If anyone is watching this on a ratty little YouTube video after the fact or is listening on the radio, I can confirm that the chamber is basically empty, as it so often is, particularly at adjournment time. So my audience tonight is, with great respect, not the people in here but mostly people outside this building, particularly people who could not be bothered to cast a vote on 7 September. They either did not turn up at all and risked a fine or showed up and, as our scrutineers discovered—and there were an alarmingly large number of people who did this—took the time not to vote but to draw reasonably detailed renderings of genitalia or make some sort of swearing contribution on their ballot paper.

A lot of Australians do not vote. Younger people or people who are simply disillusioned for whatever reason—because of the general idea that no matter who you vote for some politician always seems to get elected, because of some affinity with Russell Brand's spectacular rant over not bothering to vote because the whole system is just a waste of time or because of the view that their vote does not matter, that there is no point—this is partly for you.

I take this opportunity to congratulate my government colleagues for making their way over to those benches and commiserate with my ALP colleagues. It has been fascinating to observe the Abbott team, who were so brutally effective in opposition—and hats off to them for it—turn out to be absolutely hopeless at being the government. It has been absolutely hilarious. They are just not very good at it. The more practice they get, the worse they seem to become at it. It is extraordinarily entertaining. They are like the kid who accidentally ties his own shoelaces together. They are stumbling around from debacle to disaster in a series of spasmodic policy lurches that would be hilarious if people's lives were not being ruined all over the place.

We have heard, even earlier on today, quite a bit about a mandate—'Respect my mandate'—from Tony Abbott and various others in the government. But this is one of the most perceptive things that I think has ever come out of Mr Abbott's mouth. He said on 1 December 2009, coincidently the first day he was the Leader of the Opposition:

Oppositions are not there to get legislation through. Oppositions are there to hold the government to account, and unless we are confident a piece of legislation is beyond reasonable doubt in the national interest, it is our duty, as the opposition, to vote it down.

That was actually quite perceptive.

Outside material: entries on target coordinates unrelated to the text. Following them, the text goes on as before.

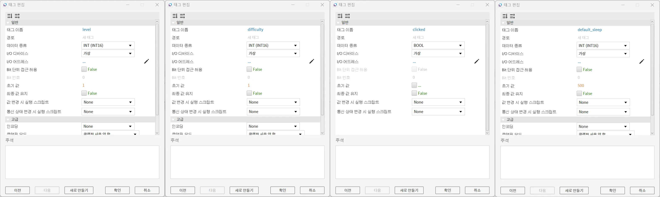Click alphabetical sort icon in default_sleep dialog
Screen dimensions: 660x197
click(x=512, y=16)
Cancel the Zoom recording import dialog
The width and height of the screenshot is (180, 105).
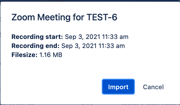pos(153,87)
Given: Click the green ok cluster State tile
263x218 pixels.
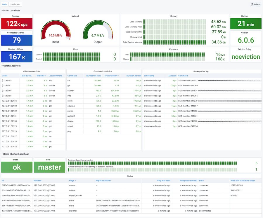Looking at the screenshot, I should pos(17,167).
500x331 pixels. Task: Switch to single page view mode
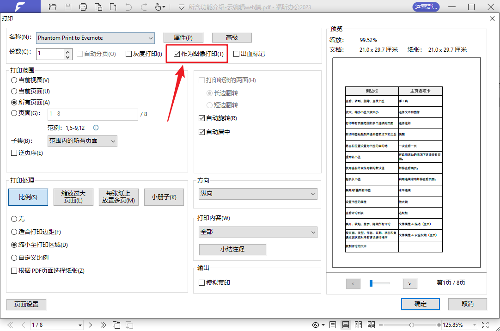click(x=333, y=325)
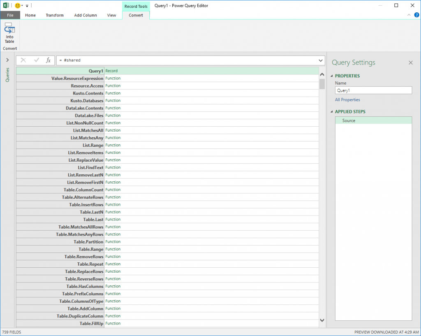Viewport: 421px width, 336px height.
Task: Expand the Queries sidebar pane
Action: [7, 59]
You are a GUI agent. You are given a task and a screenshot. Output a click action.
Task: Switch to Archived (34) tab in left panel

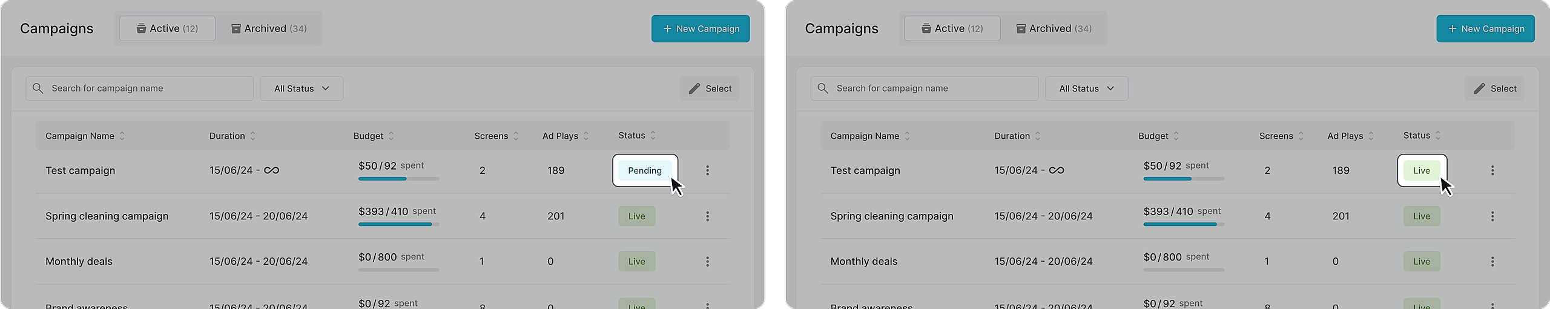coord(269,28)
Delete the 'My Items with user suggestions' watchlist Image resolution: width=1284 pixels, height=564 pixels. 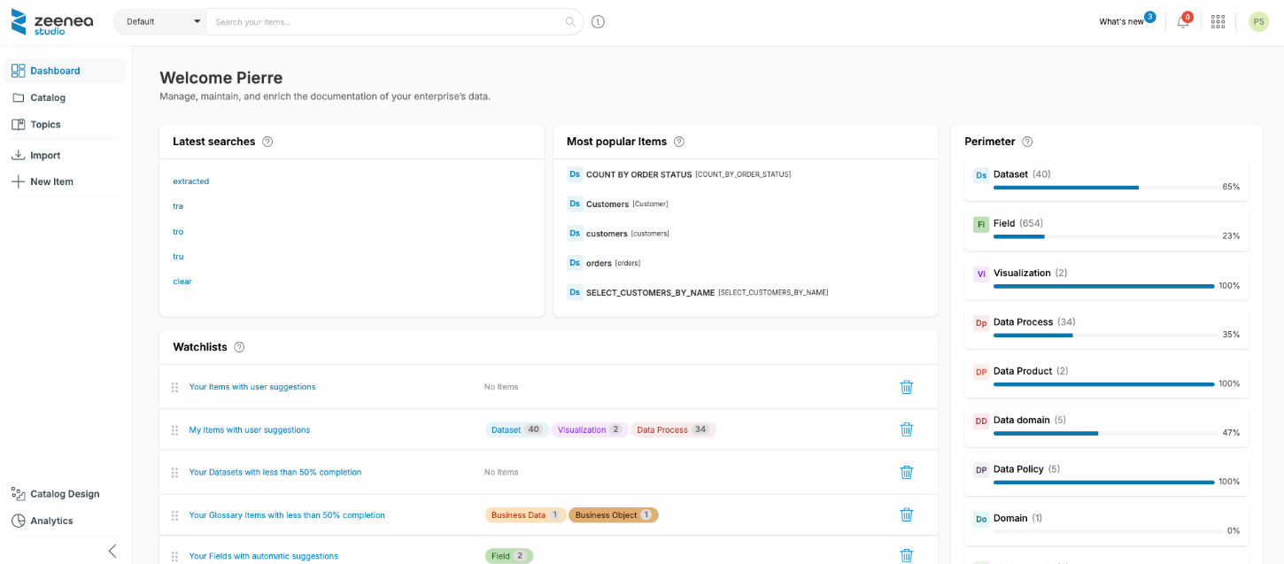(x=906, y=429)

It was quite an effective rendering of what it means to be an opposition or a crossbench senator in here. I am not a member of the executive. Your mandate as the executive depends on your ability to weld together a working majority in the House of Representatives and to be able to pass legislation through this parliament. The people who voted for me and the people who voted for the majority of those in this chamber did not vote to have you destroy the effective action we have managed to pull together on global warming, which is surely the most significant challenge that confronts our country. They certainly did not vote for me to just wave through the kinds of obscenities that are occurring at the moment in the name of the national interest, depending on various tortured definitions wheeled out by George Brandis.